Overall reproductive toxicity

Key result
Reproductive effects observed:
no
Lowest effective dose / conc.:
1 000 mg/kg bw/day (actual dose received)
Treatment related:
no

Applicant's summary and conclusion

Conclusions:
Based on the findings in the study, the no adverse effect level (NOAEL) for parental and developmental toxicity was established as more than 1000 mg/kg/day.
Executive summary:

Parental Data:

Adult males and females tolerated Hypersol Synergist L4722 at oral doses levels up to and including 1000 mg/kg/day without changes to appearance and behaviour, and without effect on survival, body weight or food intake.

There were no treatment-related macroscopic or microscopic lesions detected in parental animals.

Reproduction and litter data:

The result of the study indicate that mating was successful in all groups with similar mean coital times recorded for all groups. there was no indication of any treatment-related effects on fertility, since fertility and conception rates were similar for treated and control groups. Gestation times were unaffected by treatment.

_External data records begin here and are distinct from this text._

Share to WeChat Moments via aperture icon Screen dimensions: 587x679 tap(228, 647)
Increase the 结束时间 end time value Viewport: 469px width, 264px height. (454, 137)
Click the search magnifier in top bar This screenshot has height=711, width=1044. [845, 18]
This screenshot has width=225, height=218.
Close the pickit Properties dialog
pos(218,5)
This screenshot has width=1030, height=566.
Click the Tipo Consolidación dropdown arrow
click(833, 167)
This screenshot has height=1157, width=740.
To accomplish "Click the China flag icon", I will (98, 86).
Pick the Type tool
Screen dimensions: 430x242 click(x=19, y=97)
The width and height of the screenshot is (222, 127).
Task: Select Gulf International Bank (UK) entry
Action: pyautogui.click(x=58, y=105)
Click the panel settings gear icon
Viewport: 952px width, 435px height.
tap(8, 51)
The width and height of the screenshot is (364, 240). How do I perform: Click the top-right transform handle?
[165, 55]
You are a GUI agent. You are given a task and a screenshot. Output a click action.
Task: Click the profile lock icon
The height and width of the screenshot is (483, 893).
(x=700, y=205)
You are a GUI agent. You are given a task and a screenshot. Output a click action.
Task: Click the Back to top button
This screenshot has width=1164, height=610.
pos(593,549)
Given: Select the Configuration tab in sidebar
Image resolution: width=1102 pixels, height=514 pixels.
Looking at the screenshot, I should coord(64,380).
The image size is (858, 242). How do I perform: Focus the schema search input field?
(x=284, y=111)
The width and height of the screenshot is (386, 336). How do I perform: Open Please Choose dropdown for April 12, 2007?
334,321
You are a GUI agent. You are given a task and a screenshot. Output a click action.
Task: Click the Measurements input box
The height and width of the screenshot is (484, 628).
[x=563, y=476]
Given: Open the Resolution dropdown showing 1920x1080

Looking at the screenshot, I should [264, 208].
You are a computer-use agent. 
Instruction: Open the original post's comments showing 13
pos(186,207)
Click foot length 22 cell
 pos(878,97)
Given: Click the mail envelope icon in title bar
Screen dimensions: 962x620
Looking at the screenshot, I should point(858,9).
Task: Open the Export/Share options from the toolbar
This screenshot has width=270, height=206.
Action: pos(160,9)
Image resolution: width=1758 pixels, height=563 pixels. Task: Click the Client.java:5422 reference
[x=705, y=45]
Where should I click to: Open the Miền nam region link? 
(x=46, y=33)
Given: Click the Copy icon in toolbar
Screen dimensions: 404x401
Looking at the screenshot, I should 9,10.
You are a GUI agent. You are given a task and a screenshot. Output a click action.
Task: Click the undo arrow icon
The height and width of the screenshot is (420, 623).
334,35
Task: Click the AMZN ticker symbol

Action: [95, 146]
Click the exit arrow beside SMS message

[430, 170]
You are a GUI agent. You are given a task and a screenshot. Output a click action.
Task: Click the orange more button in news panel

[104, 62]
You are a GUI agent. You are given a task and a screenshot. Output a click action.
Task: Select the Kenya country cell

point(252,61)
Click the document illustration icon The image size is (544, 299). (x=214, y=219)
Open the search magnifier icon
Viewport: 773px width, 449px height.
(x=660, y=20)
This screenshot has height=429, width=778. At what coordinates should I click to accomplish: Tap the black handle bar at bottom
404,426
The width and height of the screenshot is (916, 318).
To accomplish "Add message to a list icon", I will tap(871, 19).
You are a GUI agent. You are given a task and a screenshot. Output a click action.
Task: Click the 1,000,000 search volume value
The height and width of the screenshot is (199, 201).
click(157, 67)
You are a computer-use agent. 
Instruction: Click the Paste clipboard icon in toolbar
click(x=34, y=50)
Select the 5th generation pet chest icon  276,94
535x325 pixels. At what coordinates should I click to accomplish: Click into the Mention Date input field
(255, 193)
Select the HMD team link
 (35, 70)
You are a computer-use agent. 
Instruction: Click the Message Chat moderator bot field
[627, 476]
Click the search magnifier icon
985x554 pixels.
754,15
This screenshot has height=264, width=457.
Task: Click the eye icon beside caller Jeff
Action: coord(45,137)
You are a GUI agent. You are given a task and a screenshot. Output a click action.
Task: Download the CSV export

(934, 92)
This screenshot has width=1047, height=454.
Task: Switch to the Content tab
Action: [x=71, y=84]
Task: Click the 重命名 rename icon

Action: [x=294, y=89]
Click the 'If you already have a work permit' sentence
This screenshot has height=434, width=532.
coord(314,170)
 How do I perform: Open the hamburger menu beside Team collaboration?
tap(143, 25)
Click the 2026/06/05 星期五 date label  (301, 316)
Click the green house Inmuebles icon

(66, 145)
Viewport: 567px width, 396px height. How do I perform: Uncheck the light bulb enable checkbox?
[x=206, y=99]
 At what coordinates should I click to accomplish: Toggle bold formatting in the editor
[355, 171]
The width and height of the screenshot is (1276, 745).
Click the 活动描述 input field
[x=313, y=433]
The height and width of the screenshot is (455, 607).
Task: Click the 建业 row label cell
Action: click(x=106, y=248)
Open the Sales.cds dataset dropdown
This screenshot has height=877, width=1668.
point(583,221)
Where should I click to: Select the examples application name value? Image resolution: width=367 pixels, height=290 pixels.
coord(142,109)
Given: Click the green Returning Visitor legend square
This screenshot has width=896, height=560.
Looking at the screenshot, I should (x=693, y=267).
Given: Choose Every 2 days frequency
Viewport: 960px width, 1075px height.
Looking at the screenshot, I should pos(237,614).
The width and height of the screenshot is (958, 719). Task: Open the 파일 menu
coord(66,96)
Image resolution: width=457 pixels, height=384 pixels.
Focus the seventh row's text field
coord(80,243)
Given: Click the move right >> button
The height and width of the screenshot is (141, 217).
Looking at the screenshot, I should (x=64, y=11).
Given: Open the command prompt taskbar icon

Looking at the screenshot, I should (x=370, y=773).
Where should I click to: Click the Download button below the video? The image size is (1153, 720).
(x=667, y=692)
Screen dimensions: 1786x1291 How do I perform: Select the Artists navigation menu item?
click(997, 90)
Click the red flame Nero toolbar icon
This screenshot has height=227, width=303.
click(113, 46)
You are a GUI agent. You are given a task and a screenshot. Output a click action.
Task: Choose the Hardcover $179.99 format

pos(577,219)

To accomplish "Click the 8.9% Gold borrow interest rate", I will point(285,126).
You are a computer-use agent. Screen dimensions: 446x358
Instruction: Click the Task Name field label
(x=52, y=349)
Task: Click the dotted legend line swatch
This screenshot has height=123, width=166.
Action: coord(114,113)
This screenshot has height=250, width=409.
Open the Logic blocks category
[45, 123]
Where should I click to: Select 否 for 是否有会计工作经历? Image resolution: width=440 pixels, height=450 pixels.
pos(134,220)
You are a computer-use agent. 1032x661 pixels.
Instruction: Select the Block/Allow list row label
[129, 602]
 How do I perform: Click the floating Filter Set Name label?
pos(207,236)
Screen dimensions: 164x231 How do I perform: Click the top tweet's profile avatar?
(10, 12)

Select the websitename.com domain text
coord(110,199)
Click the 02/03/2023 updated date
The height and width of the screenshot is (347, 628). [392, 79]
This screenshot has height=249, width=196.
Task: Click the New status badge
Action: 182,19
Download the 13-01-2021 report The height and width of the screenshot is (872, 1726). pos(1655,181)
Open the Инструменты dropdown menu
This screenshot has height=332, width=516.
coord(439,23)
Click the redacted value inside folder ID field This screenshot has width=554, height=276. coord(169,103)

The viability of the pups was not influenced by treatment. Development of pups from treated dams progressed in a similar manner to those pups from control dams i.e. no treatment-related clinical signs were observed and body weight development was similar for treated and control litters. Macroscopic examinations of the pups at necropsy did not detect any lesions that were associated with exposure of the parents to Hypersol Synergist L4722.

Based on the findings in the study, the no adverse effect level (NOAEL) for parental and developmental toxicity was established as more than 1000 mg/kg/day.